Build RPM to just install files

when you list files in %files section these files are expected to reside within %{buildroot} directory. As Fedora documentation says since Fedora 10 buildroot can't be redefined in the spec, so yes, you have to create a required filesystem hierarchy within %buildroot, copy there your font files and then mention them in %files:

...
%install

mkdir -p %{buildroot}/usr/share/fonts
cp /path/to/existing/MyFont.ttf %buildroot/usr/share/fonts/
...

%files
%defattr(0644, root,root)
/usr/share/fonts/*

your distribution probably has handy macros for standard font files locations, their proper registation in the system upon installation of the rpm etc, but most of these macros are vendor-specific. Also, you should copy your font files into SOURCES/ subdirectory and mention them in Source: (Source<N>:) tag in the rpm spec (just an example, a number can be any):

Name: myfonts
Summary: my fonts package
...
Source5: MyFont.ttf
...

Then you may use something like this in the %install section:

cp %{SOURCE5} %buildroot/usr/share/fonts/

instead of a full path to the MyFont.ttf.

Update: You're right about missing dependencies: this is not artifacts (files, directories etc) on the filesystem, this is records in the RPM db (in /var/lib/rpm). So to solve the problem you have to work with that DB.

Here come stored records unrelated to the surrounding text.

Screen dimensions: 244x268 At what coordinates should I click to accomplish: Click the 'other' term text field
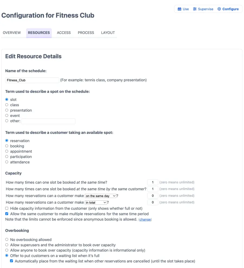coord(48,121)
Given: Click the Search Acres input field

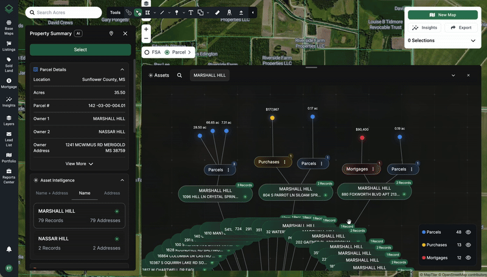Looking at the screenshot, I should (x=64, y=12).
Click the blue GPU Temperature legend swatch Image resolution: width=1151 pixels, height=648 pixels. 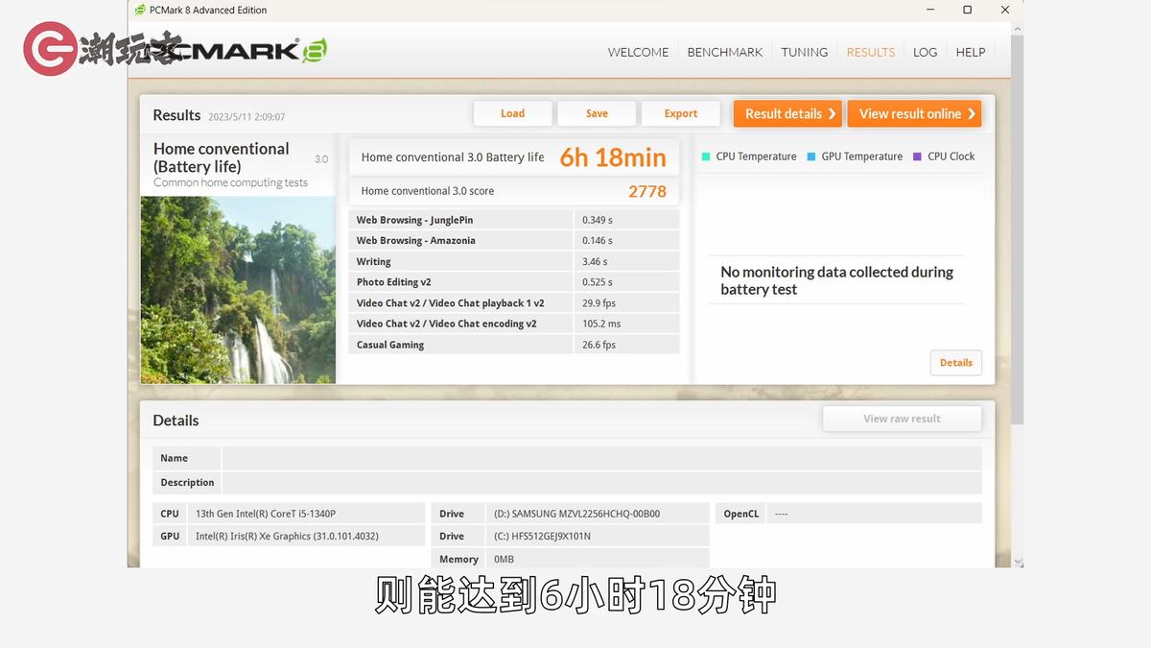point(811,156)
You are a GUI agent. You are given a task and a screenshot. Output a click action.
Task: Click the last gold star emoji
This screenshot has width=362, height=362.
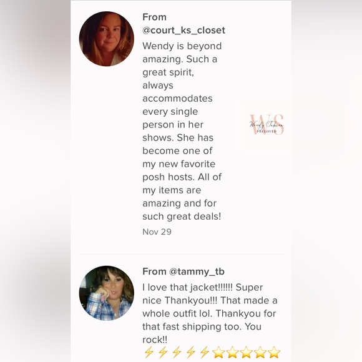(x=274, y=352)
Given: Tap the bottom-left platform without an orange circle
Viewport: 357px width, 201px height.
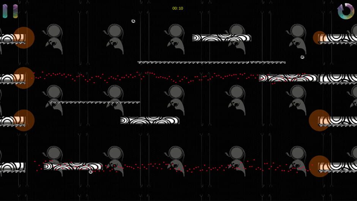Looking at the screenshot, I should point(12,166).

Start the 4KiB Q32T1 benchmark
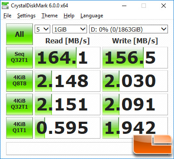(19, 104)
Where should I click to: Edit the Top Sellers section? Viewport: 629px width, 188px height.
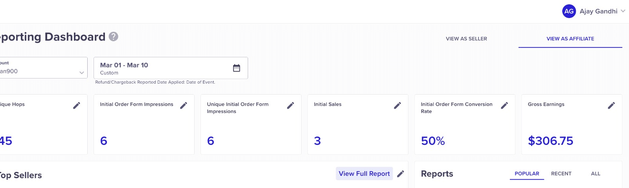401,174
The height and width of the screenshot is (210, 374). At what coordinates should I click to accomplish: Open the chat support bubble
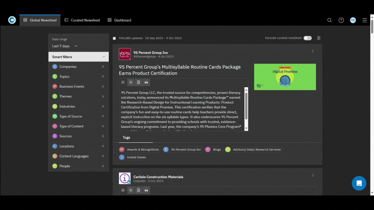[359, 183]

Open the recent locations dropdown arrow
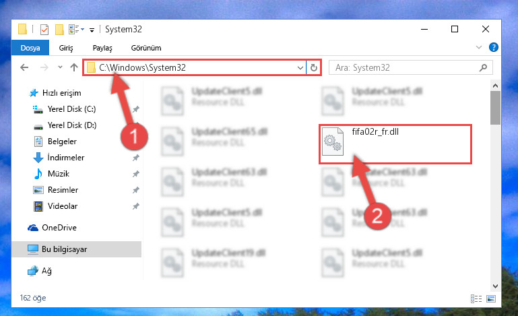coord(60,67)
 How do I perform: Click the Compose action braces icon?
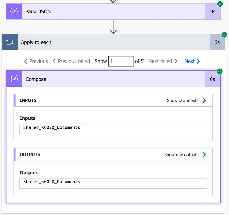pos(14,79)
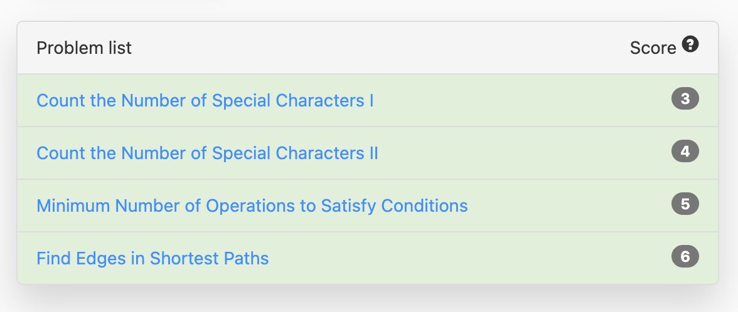Screen dimensions: 738x312
Task: Select the problem link worth 6 points
Action: point(153,258)

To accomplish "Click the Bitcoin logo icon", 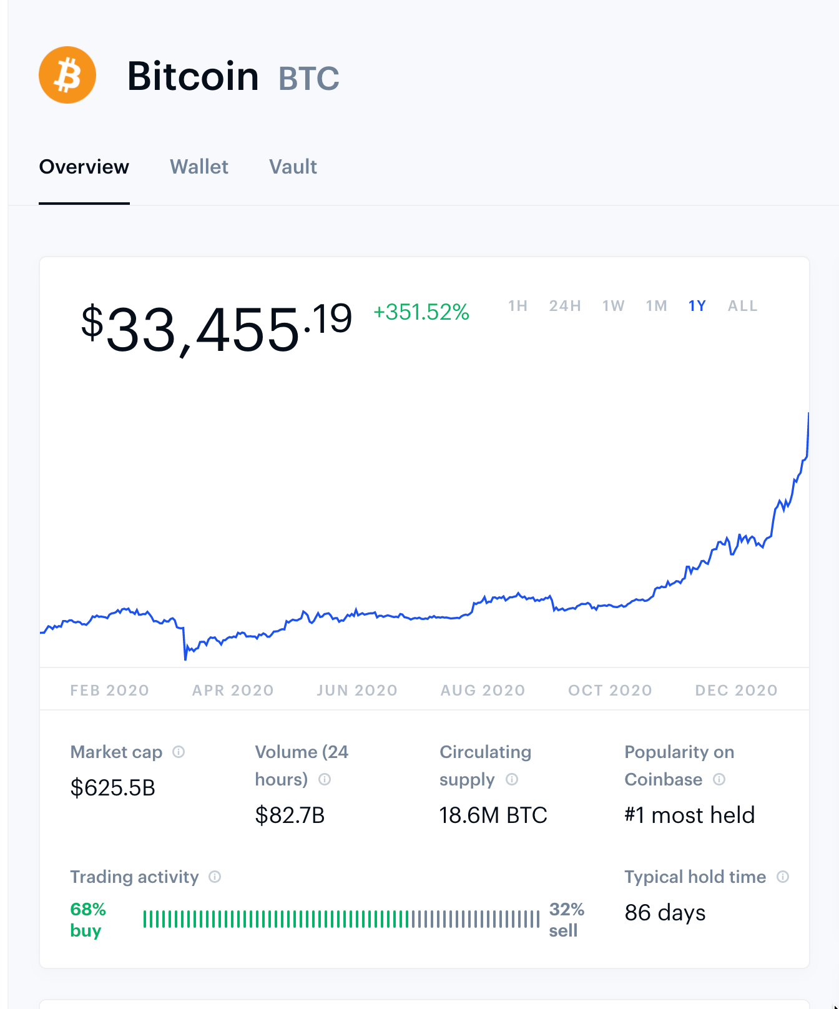I will tap(67, 75).
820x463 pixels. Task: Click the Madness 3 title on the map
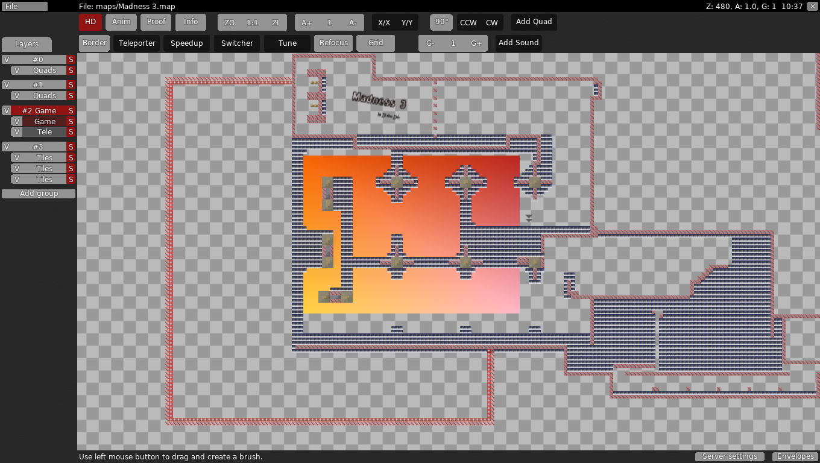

So if you have unsatisifed dependencies in the generated RPM package you have two options:

  1. if you simply wish to have a convenient way to distribute few files w/o tight integration with standard system facilities (see below), then you may simply turn off all rpm automatic dependency calculations. Use AutoReqProv: no to completely disable all that stuff.
  2. However you may need to build a package with a better integration with the rest of the OS. For example, fonts may need a registration within appropriate system facilities, e.g. fontconfig. Unfortunately, different Linux rpm distributions have slightly different, eh-hm, customs regarding that. Actually you have to check how this process is organized in your distribution in already existing font packages. You may take a suitable source rpm package (check http://rpmfind.net or http://rpm.pbone.net RPM search engines), extract its .spec-file and study how %prein, %postin, %preun and %postun section of the spec are organized. Obviously, font packages usually carry -fonts- in their name :)

Afterall, you may display dependencies and provides of an uninstalled rpm package with rpm --query --requires --package </path/to/file.rpm> and rpm --query --provides --package </path/to/file.rpm>. Installed packages' deps are shown with rpm --query --requires <rpm_name> and so on.


As an answer for your edited question, the following might be the answer you seek:

Name: test
Version: 1.0.0
Release: 1
Copyright: Copyright info
Group: Applications/System
BuildArch: noarch

%description
Brief description of software package.

%prep

%build

%install
mkdir -p %{buildroot}/
cp -r ./* %buildroot/

%clean

%files
/*

Here we consider every file in the BUILD directory to be a part of the package. This is done by placing /* under %files.

Hope this addresses your question correctly.